You are viewing a plain text version of this content. The canonical link for it is here.

Posted to user@hbase.apache.org by maxjar10 <jc...@gmail.com> on 2009/07/05 02:21:23 UTC

HBase schema for crawling

Hi All,

I am developing a schema that will be used for crawling. All of the examples
that I have seen to date use a webcrawl table that looks like the below:

Table: webcrawl
rowkey details family
com.yahoo.www lastFetchDate:timestamp content:somedownloadedpage

I understand wanting to use the rowkey in reverse domain order so that it's
easy to recrawl all of a specific site including it's subdomains. However,
it seems inefficient to scan through a large table looking for
"lastFetchDate" where you want to refetch the page.

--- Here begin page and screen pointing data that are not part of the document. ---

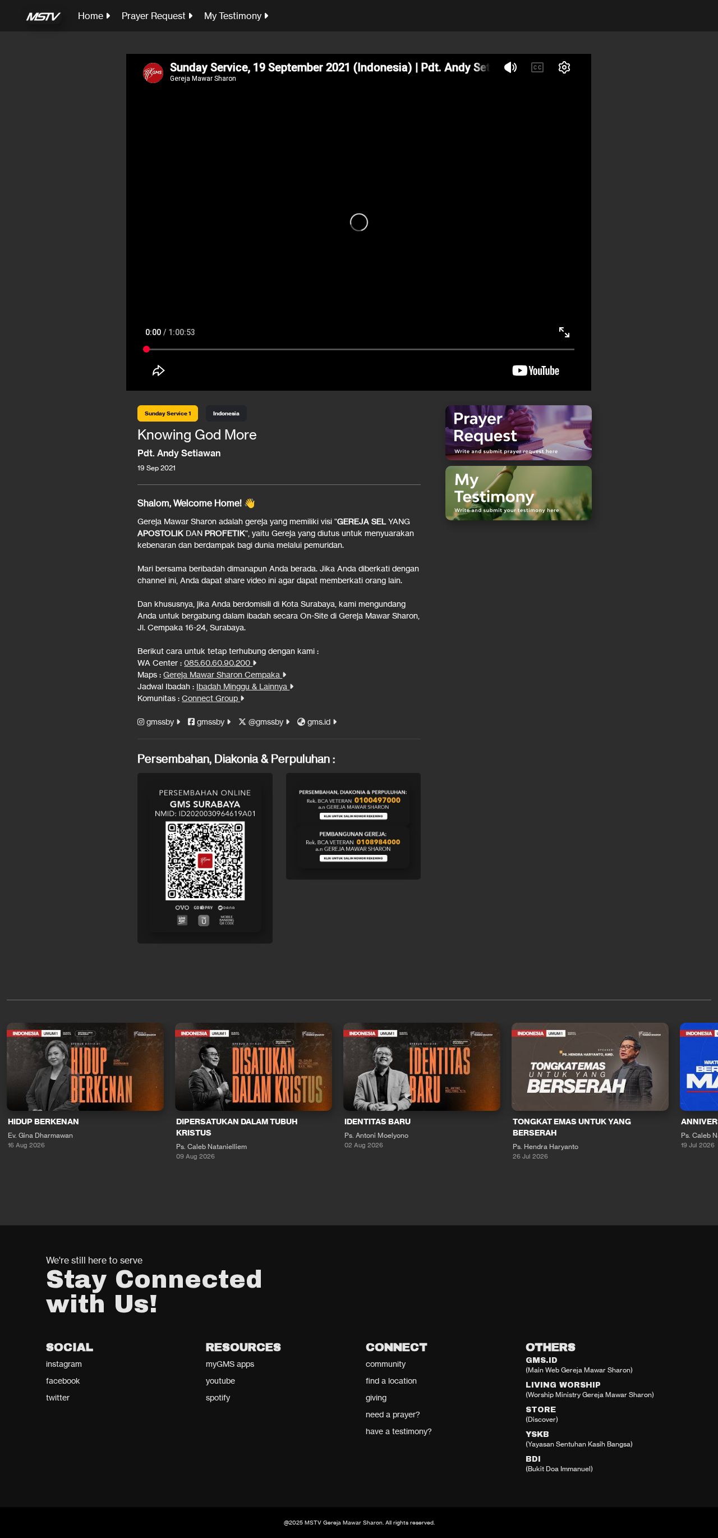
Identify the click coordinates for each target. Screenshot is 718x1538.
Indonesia (226, 413)
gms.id (319, 721)
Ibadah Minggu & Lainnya (242, 686)
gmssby (160, 721)
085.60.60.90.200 (218, 662)
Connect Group (211, 698)
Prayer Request (155, 15)
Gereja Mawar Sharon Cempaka (222, 674)
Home (91, 15)
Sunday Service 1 (168, 413)
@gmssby (266, 721)
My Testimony (234, 15)
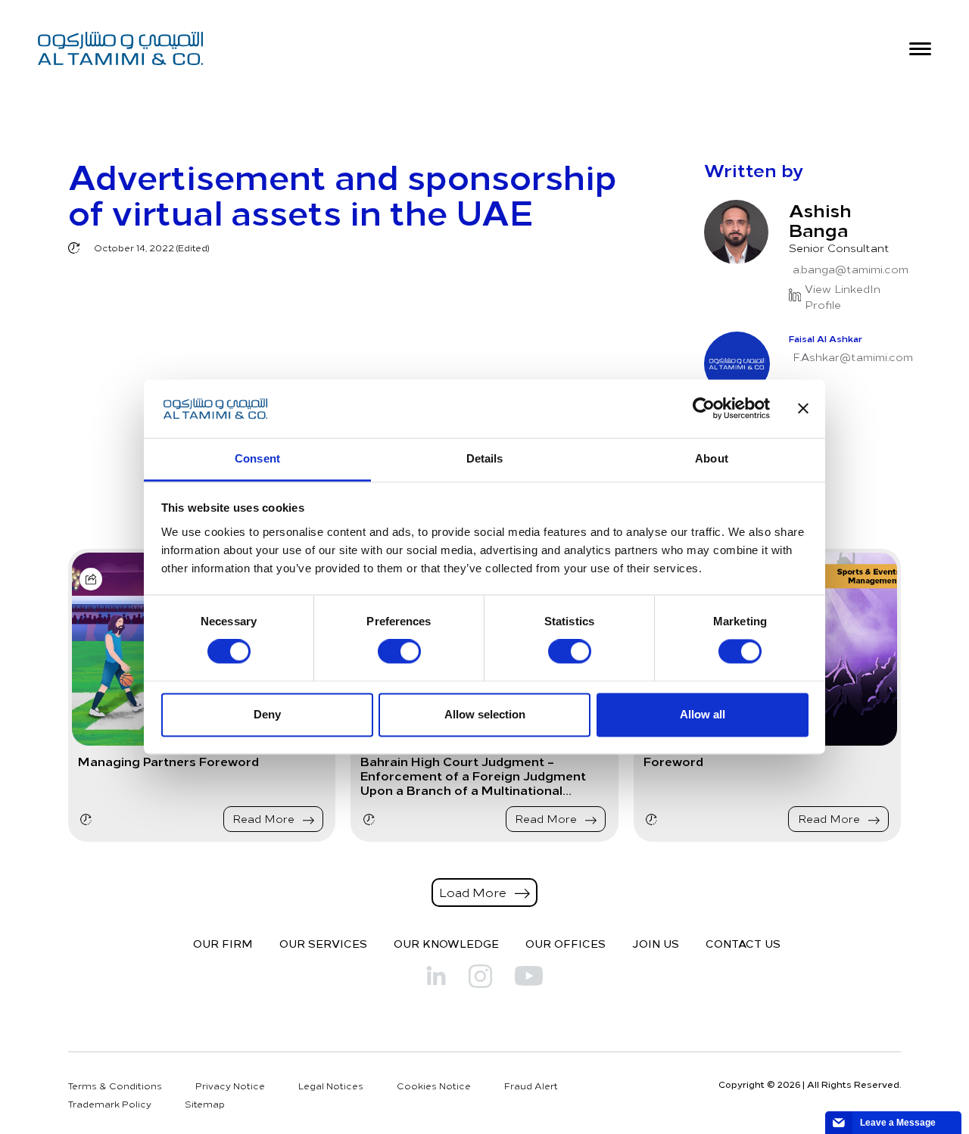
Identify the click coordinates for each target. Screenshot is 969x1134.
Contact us (743, 943)
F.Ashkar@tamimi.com (853, 357)
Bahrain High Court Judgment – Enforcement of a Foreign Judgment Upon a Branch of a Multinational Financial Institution (473, 776)
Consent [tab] (257, 458)
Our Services (323, 943)
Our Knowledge (446, 943)
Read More (265, 819)
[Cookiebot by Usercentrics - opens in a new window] (703, 408)
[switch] (399, 652)
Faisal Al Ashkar (825, 338)
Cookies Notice (434, 1085)
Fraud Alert (531, 1085)
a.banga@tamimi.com (850, 269)
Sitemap (205, 1104)
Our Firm (223, 943)
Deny (267, 714)
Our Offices (565, 943)
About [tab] (711, 458)
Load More (474, 891)
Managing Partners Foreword (168, 761)
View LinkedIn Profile (842, 297)
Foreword (673, 761)
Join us (655, 943)
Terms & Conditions (115, 1085)
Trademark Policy (109, 1104)
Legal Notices (330, 1085)
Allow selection (484, 714)
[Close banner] (803, 408)
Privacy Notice (230, 1085)
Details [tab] (484, 458)
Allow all (702, 714)
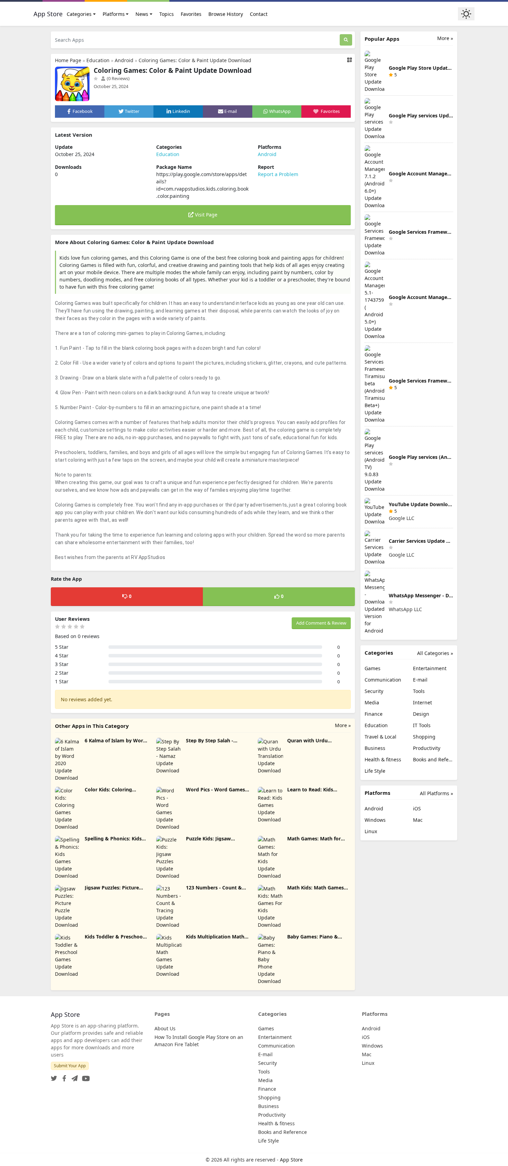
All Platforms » (436, 793)
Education (98, 60)
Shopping (424, 736)
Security (374, 691)
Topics (166, 14)
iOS (417, 808)
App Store (291, 1159)
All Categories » (435, 653)
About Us (165, 1028)
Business (375, 748)
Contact (258, 14)
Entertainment (429, 668)
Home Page (68, 60)
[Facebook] (62, 1076)
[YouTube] (84, 1076)
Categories (79, 14)
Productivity (426, 748)
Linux (371, 831)
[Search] (346, 40)
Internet (422, 702)
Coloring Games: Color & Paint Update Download (195, 60)
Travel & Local (380, 736)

In my case I'm not concerned with having to recrawl a particular domain as I
am about efficiently locating the urls that I need to recrawl because I
haven't crawled them in a while.

rowkey family
20090631;com.google.www contents:somedownloadedgooglepage
20090701;com.yahoo.www contents:somedownloadedyahoopage

This would allow you to quickly get to the content needed to recrawl and do
it by date so that you ensure that you recrawl the most stale item first.

Now, here's the dilemma I have... When I create a MapReduce job to go
through each row in the above I want to schedule the url to be recrawled
again at some date in the future. For example,

// Simple psudeocode
Map( row, rowResult )
{
BatchUpdate update = new BatchUpdate( row.get() );
update.put( "contents:content", downloadPage( pageUrl ) );
update.updateKey( nextFetchDate + ":" reverseDomain( pageUrl ) ); //
???? No idea how to do this
}

1) Does HBase you to update the key for a row? Are HBase row keys immutable?

2) If I can't update a key what's the easiest way to copy a row and assign
it a different key?

3) What are the implications for updating/deleting from a table that you are
currently scanning as part of the mapReduce job?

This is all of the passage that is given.